All-atom Molecular Dynamics Simulations of the Projection Domain of the Intrinsically Disordered htau40 Protein

TL;DR

This study uses all-atom molecular dynamics simulations to explore the conformational behavior of the projection domain of the intrinsically disordered htau40 protein, comparing simulation results with experimental data and analyzing structural ensembles.

Contribution

It introduces a comprehensive simulation approach for the tau protein domain, validating force fields and initial conditions, and identifies distinct conformational groups.

Findings

Chemical shift spectrum aligns more with filamentous tau.

Identified three main conformational groups: globules, tadpoles, extended structures.

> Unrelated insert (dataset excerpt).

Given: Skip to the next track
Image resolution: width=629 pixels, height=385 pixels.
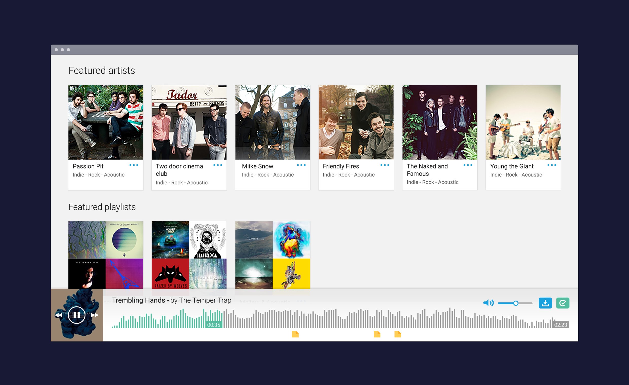Looking at the screenshot, I should tap(95, 315).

Results are robust across different force fields and water models.

Abstract

We have performed all atom molecular dynamics simulations on the projection domain of the intrinsically disordered htau40 protein. After generating a suitable ensemble of starting conformations at high temperatures, at room temperature in an adaptive box algorithm we have generated histograms for the radius of gyration, secondary structure time series, generated model small angle x-ray scattering intensities, and model chemical shift plots for comparison to nuclear magnetic resonance data for solvated and filamentous tau. Significantly, we find that the chemical shift spectrum is more consistent with filamentous tau than full length solution based tau. We have also carried out principle component analysis and find three basics groups: compact globules, tadpoles, and extended hinging structures. To validate the adaptive box and our force field choice, we have run limited simulations in a large conventional box with varying force fields and find that our essential results are unchanged. We also performed two simulations with the TIP4P-D water model, the effects of which depended on whether the initial configuration was compact or extended.